== RECORD SET

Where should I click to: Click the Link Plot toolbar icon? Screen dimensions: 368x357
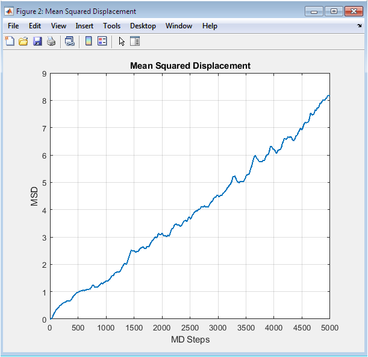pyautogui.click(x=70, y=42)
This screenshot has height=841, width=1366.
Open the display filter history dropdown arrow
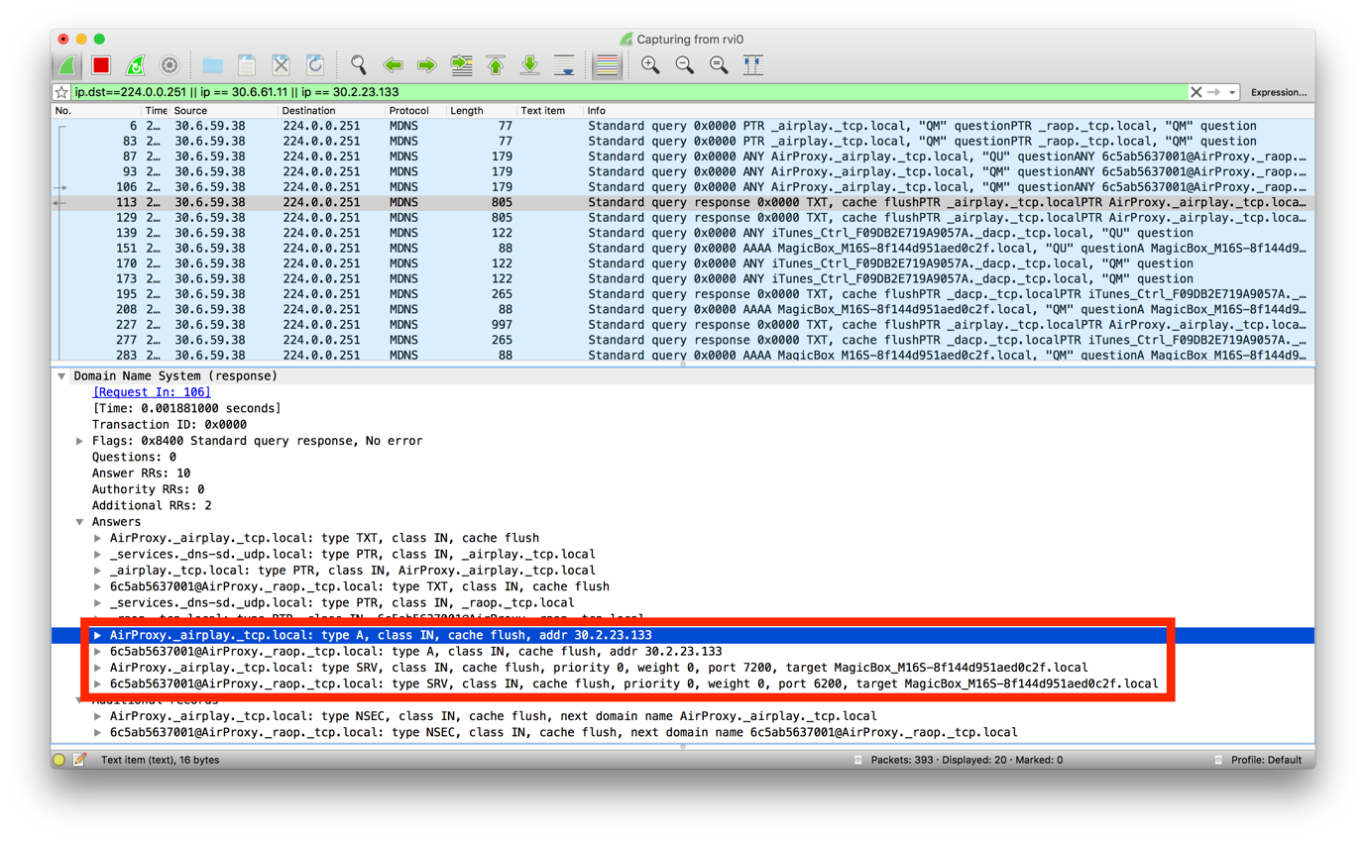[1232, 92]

====

**PROBLEM:**
Reproduce every line of the entries above with their wording unchanged, and offset each coordinate in the answers by adding 111 to it. Leave the pictures out of your output.

**WRITTEN SOLUTION:**
Where should I click to: Click the Link Plot toolbar icon? Screen dimensions: 368x357
pyautogui.click(x=181, y=153)
This screenshot has height=841, width=1366.
Open the display filter history dropdown arrow
[1343, 203]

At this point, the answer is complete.